Ursula Prüße: "Wir sind der jüngste Ahltener Verein, aber lange nicht der kleinste!"

Ursula Prüße | Foto: Ursula Prüße

Ursula Prüße ist die Vorsitzende des Vereins Lebendiges Ahlten. Im E-Mail-Interview stellt sie den Verein näher vor, berichtet vom Dorfchronisten Albert Diedrich, der auf eine Quelle gestoßen ist, nach der Ahlten 200 Jahre älter sein könnte als gedacht und verrät, was Ahlten lebenswert macht.

Sie sind die Vorsitzende des Vereins Lebendiges Ahlten. Seit wann gibt es den Verein, was hat er sich auf die Fahnen geschrieben, und seit wann sind Sie Vorsitzende?
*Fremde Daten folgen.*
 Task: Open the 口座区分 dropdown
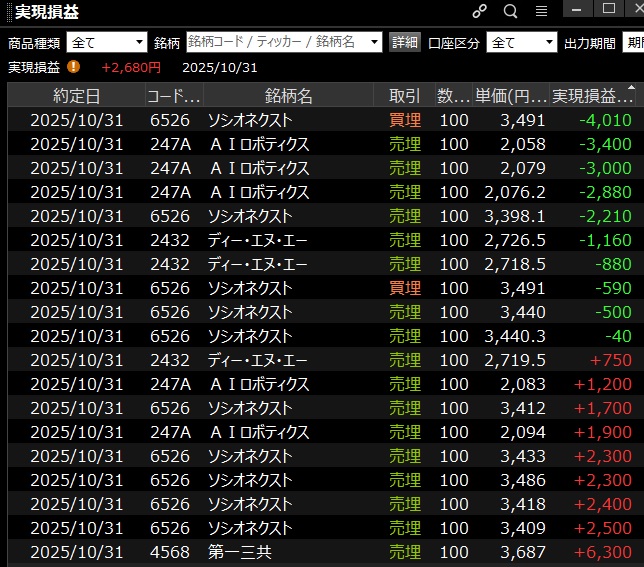pyautogui.click(x=521, y=43)
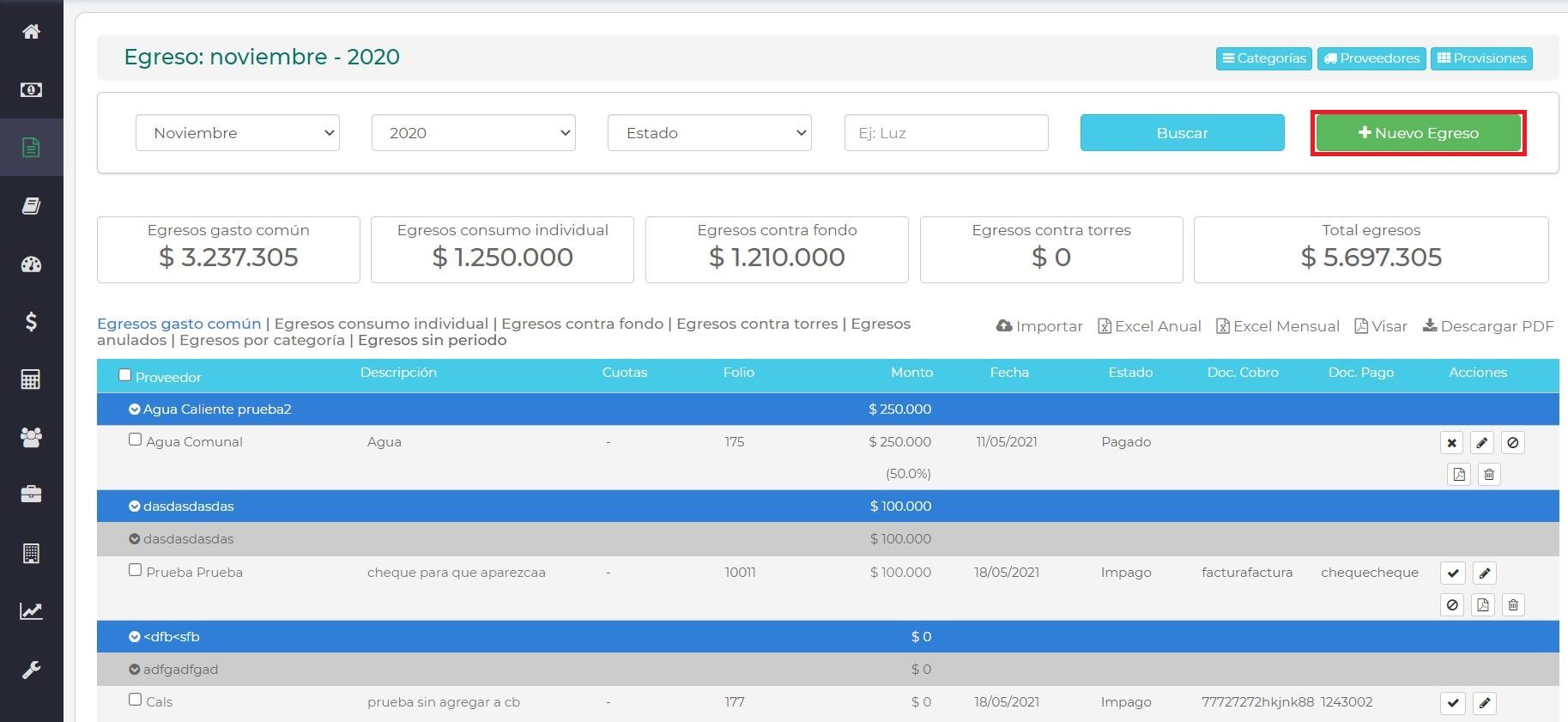1568x722 pixels.
Task: Expand the Estado filter dropdown
Action: click(x=709, y=133)
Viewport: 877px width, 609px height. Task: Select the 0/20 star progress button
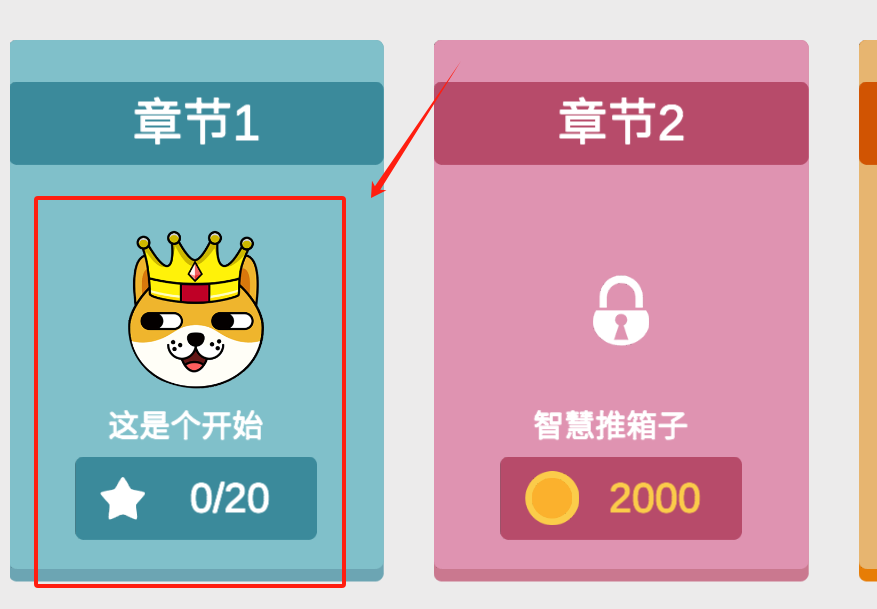196,498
Unseren Verein gibt es seit dem 4. Oktober 2006. Die Herausgabe einer Dorfchronik gab den Anstoß zur Gründung einer Heimatbundgruppe, die Mitglied im Heimatbund Niedersachsen e.V. ist. Neben der Pflege der Ortsgeschichte haben wir uns vor allem die Verschönerung des Ortsbilds und die Förderung des Zusammenlebens in unserem Dorf Ahlten auf die Fahnen geschrieben. Wir wollen, dass Ahlten liebenswert, lebendig (deshalb der Name!) und damit lebenswert bleibt!
Von Anfang an habe ich im Vorstand mitgearbeitet. Im März 2009 musste unser Vorsitzender leider aus gesundheitlichen Gründen zurücktreten, und ich wurde als Vorsitzende gewählt.
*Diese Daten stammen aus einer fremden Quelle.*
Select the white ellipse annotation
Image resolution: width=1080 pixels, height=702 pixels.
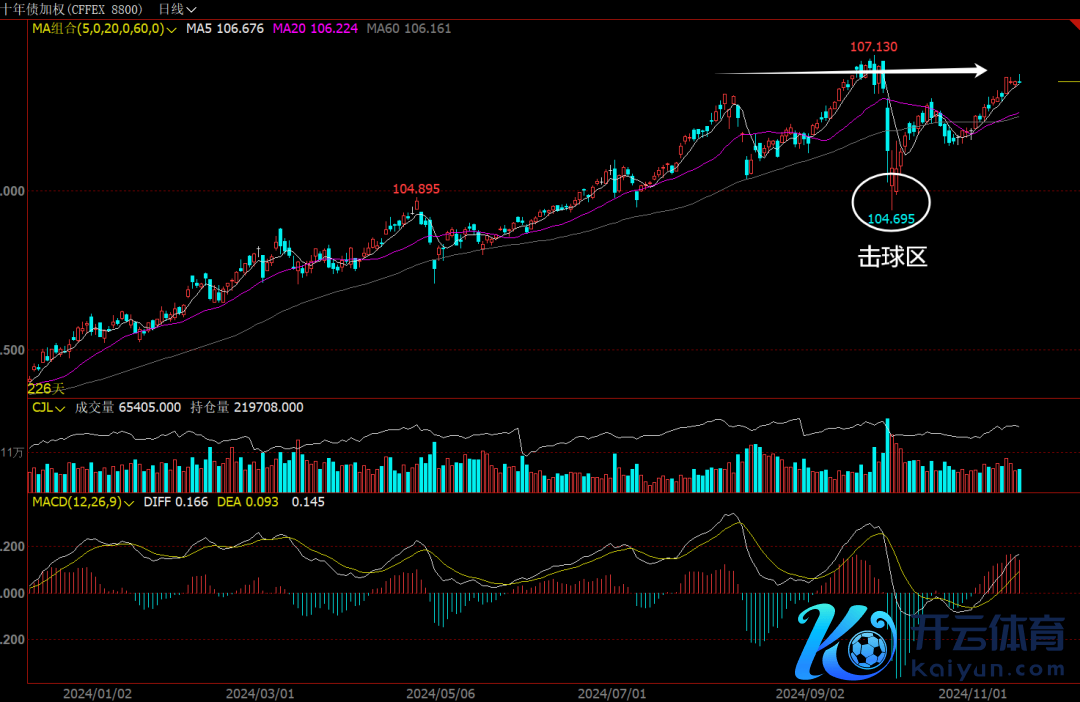click(891, 201)
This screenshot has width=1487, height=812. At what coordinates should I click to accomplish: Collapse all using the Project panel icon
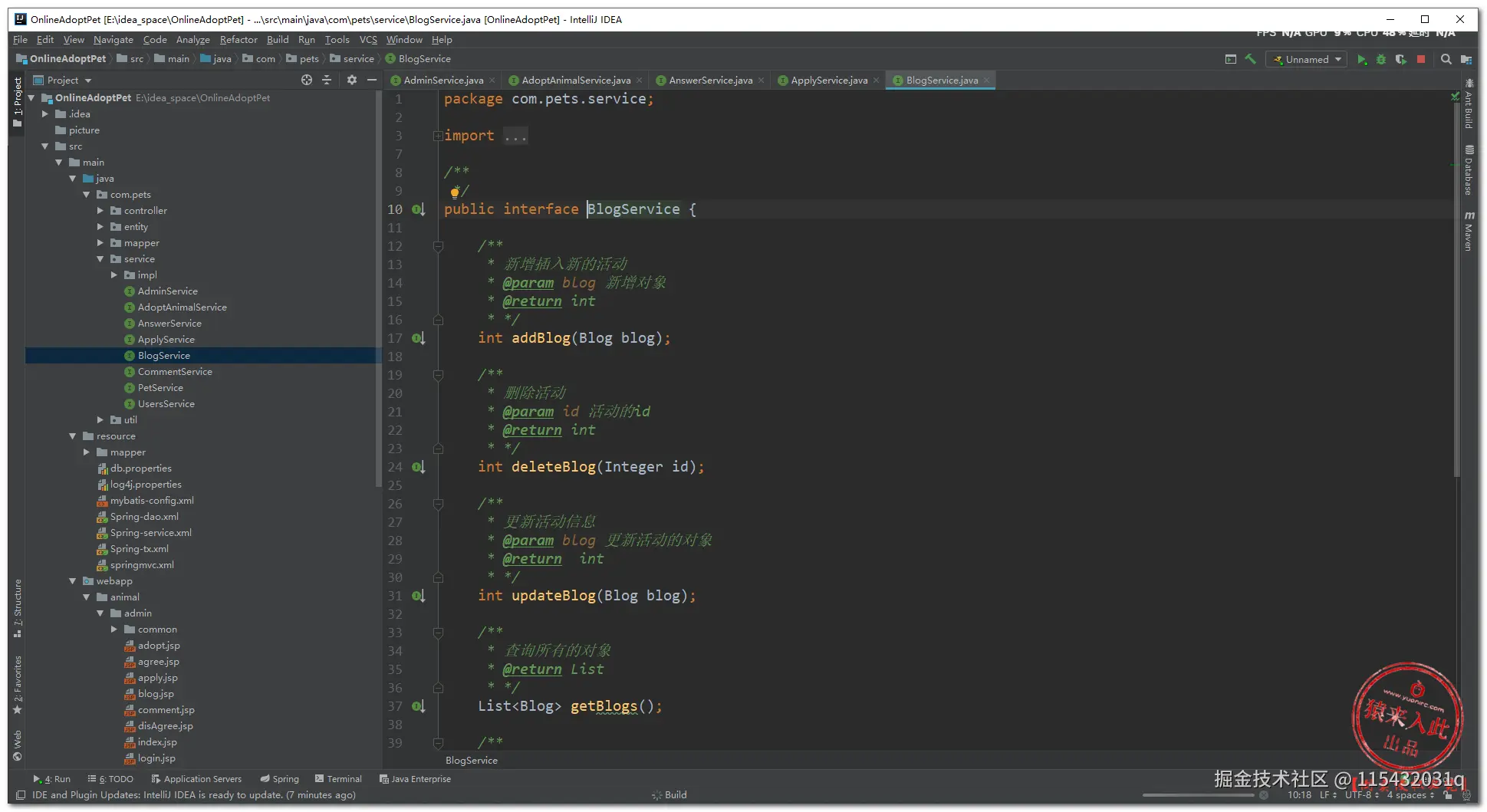[x=327, y=80]
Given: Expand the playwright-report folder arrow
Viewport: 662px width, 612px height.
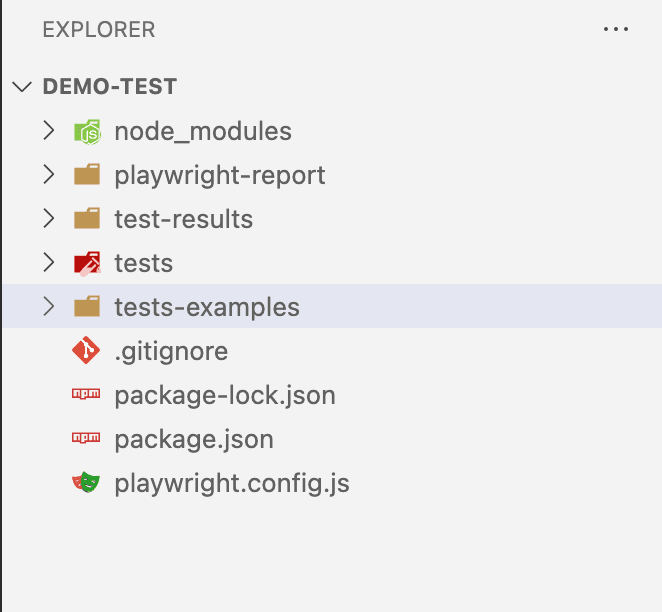Looking at the screenshot, I should (x=49, y=174).
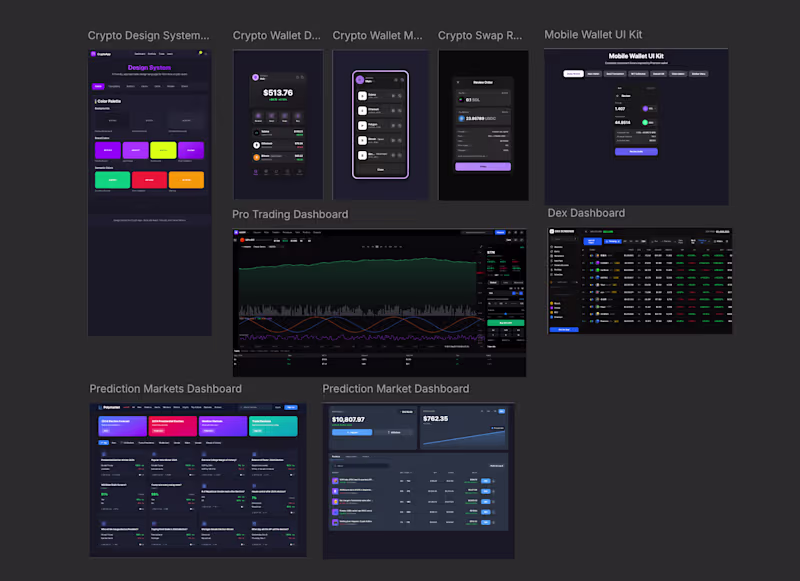800x581 pixels.
Task: Click the purple swatch in the Crypto Design System palette
Action: tap(107, 150)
Was zeichnet den Verein Lebendiges Ahlten aus? Und wo zwickt es?

Wir sind der “jüngste” Ahltener Verein, aber schon lange nicht mehr der kleinste! Unsere Mitglieder kommen aus den unterschiedlichsten Gruppierungen/Parteien. Darauf sind wir stolz. Und “gezwickt” hat es uns bislang noch gar nicht. Mit unseren Vorschlägen und Anliegen laufen wir oft offene Türen ein. Natürlich ist meistens die Finanzierung das Schwierigste, wir sind immer auf Sponsoren angewiesen.

Wenn Sie zurückblicken: Welche Errungenschaften waren wichtig für den Verein?

Unser erster großer Erfolg war die Herausgabe einer ganz besonderen Dorfchronik. Es ist uns gelungen, die umfangreichen Sammlungen unserer beiden betagten Ortschronisten Ilse Prüße und Albert Diedrich mithilfe eines Historikers und mit Unterstützung unseres Ortsrats in einem wunderbaren Werk zusammenzuführen. Der Titel lautet: "Lebendiges Ahlten, Geschichte(n) eines Dorfes im Großen Freien". Die Finanzierung eines solchen Werkes ist natürlich nicht leicht. Wir bemühten uns erfolgreich um Sponsoren, und zu unserer Freude verkaufte sich die Chronik von Anfang an sehr gut, so dass sie schnell bezahlt war.
Viele im Dorf würden in diesem Zusammenhang sicher auch unseren Kalender nennen, den wir seit Bestehen unseres Vereins jedes Jahr herausgeben. Bestückt mit historischen Bildern aus Ahlten, jedes Jahr zu einem anderen Thema, ist er zu einem festen Bestandteil geworden. Die Vorstellung des neuen Kalenders ist in jedem Jahr Mitte November das Highlight unseres Stammtisches.
Ein weiterer großer Erfolg war in diesem Jahr die Organisation des ersten gemeinsamen Ahltener Maifests, an dem sich fast alle Ahltener Vereine und Organisationen beteiligten. Unserem Verein Lebendiges Ahlten war es gelungen, 23 Vereine bzw. Organisationen an einen Tisch zu bekommen. Jede der teilnehmenden Gruppen von den Kindertagesstätten bis zu den Kleingärtnern hatte sich ganz besondere Highlights ausgedacht: Vorführungen und Mitmachaktionen für Groß und Klein boten viel Abwechslung und Unterhaltung und natürlich war auch für das leibliche Wohl gesorgt. Hervorheben möchte ich, dass sich die Beteiligten mit ihrem Einsatz nicht für die Aufbesserung ihrer Vereinskasse, sondern zum Wohle des ganzen Dorfs engagierten. Aus anderen Orten weiß ich, dass so ein gutes Miteinander durchaus nicht selbstverständlich ist.
Dass sich der Einsatz und die Arbeit unseres Vorstands gelohnt haben, zeigt sich darin, dass sich alle Beteiligten darin einig waren, dass das Fest zu einer festen Einrichtung am 1. Mai werden und Lebendiges Ahlten weiterhin mit der Organisation betraut werden soll.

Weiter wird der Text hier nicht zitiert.